Saving Nature's Legacy: Protecting And Restoring Biodiversity

Front Cover
Island Press, 1994 - Nature - 416 pages

Written by two leading conservation biologists, Saving Nature's Legacy is a thorough and readable introduction to issues of land management and conservation biology. It presents a broad, land-based approach to biodiversity conservation in the United States, with the authors succinctly translating principles, techniques, and findings of the ecological sciences into an accessible and practical plan for action.
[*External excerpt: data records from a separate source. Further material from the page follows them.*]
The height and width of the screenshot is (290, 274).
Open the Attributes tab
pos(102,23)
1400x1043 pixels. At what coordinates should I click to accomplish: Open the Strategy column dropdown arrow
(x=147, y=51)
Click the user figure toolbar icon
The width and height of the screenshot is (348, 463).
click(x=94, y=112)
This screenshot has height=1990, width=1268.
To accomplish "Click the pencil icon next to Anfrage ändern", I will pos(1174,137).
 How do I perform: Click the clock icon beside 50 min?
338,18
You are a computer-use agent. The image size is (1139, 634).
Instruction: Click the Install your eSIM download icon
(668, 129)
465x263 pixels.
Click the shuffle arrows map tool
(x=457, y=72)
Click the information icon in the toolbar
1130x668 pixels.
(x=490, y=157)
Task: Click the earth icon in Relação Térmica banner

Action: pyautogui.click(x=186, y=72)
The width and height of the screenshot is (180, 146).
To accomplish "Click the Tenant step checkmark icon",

After laying the groundwork for biodiversity conservation -- what biodiversity is, why it is important, its status in North America -- Noss and Cooperrider consider the strengths and limitations of past and current approaches to land management. They then present the framework for a bold new strategy, with explicit guidelines on:

  • inventorying biodiversity
  • selecting areas for protection
  • designing regional and continental reserve networks
  • establishing monitoring programs
  • setting priorities for getting the job done
Throughout the volume, the authors provide in-depth assessments of what must be done to protect and restore the full spectrum of native biodiversity to the North American continent.

About the author (1994)

Reed Noss is the Davis-Shine Endowed Professor at the University of Florida. Noss is focused on systematic conservation planning at regional to continental scales. He has designed and directed such studies in Florida, the Pacific Northwest, California, the Rocky Mountains, and several regions of Canada, and has been an advisor to similar projects throughout North America and parts of Latin America and Europe. This work seeks to identify areas requiring protection from development and to devise management policies, approaches, and techniques that will maintain the biodiversity and ecological values of these areas and entire landscapes over time. Noss has helped to pioneer methods of integrating population viability analysis into reserve selection algorithms. He currently focuses on fire ecology, forest and grassland restoration and management, the Florida Grasshopper Sparrow and its dry prairie habitat, Florida Scrub-Jays, and the Florida Panther. An emerging theme is the responses of species (especially vertebrates) and ecological processes to environmental conditions along urban-wildland gradients. Road ecology (e.g., responses of wildlife to roads and the design of wildlife crossings and barriers to minimize impacts) and movement ecology (e.g., corridors and connectivity) figure prominently in this research theme. Allen Y. Cooperrider has been a consultant in conservation biology with Big River Associates since 1991. He was educated in zoology and wildlife biology at the University of California, Berkeley, the University of Montana, and Syracuse University. He worked for many years as a wildlife biologist throughout the West, including seventeen years with the U.S. Bureau of Land Management. He and his wife live in rural Mendocino County in northern California on a river to which he hopes salmon will someday return.